Small and regional banks, because of mergers and acquisitions and some failings, have shrunk nationally from 18,000 in the late 1980s to less than 5,000 today, and that number could grow smaller by the end of the year.
“We are not through with bank failures,” Berkshire Hathaway Chairman Warren Buffett told CNBC. “Dumb decisions” by bank managers shouldn’t be “panicking the whole citizenry of the United States about something they don’t need to be panicked about.”
Eltorai says those following the status of regional banks should not have been surprised. By looking at loans and overall liquidity, he said most people could have predicted this was coming long before the SVB fail.
“Even if you had asked me before February, I would have said, absolutely, we can expect regional and community banks were going to start closing.”
With the expected failure of more local and regional banks to come, some are worried about the loss of institutions invested in their areas.
“The big national banks are operating in the global capital markets,” banking expert Robert Hockett, a professor at Cornell Law School, told The New York Times. “A lot of their assets are based on speculation. They’re not fueling economic growth. They’re not funding new companies. Or farms. You need patient capital for that, and capital at the Big Four (banks) is not patient.”

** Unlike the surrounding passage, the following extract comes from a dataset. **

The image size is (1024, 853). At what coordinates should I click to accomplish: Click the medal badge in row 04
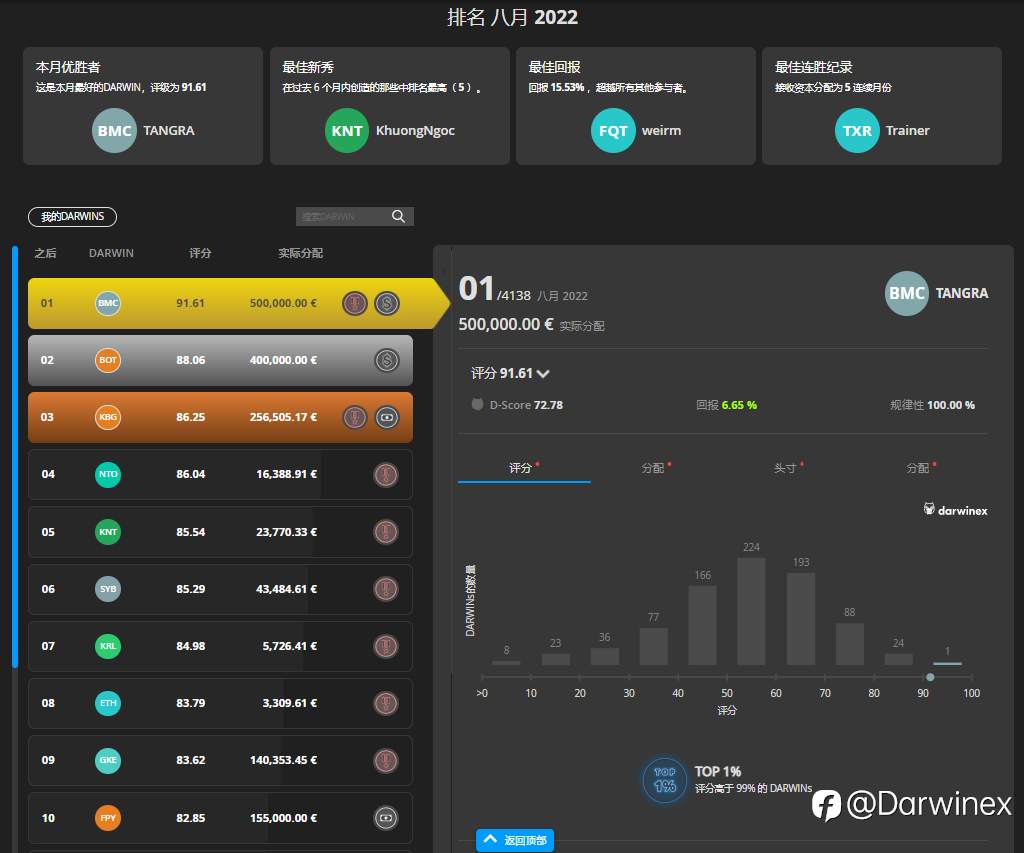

Eltorai is also concerned that the regional CRE loans are being viewed with a broad brush and are not necessarily the evil they’re being painted as.
“It’s unrealistic to believe that all of these assets are bad. I think the market tends to overreact to the ups and the down,” he said. “I don’t think there is a really strong case to be made that all of these assets are impaired. But fear and panic lead to actions that compound and add pressure to these banks. It becomes a vicious cycle.”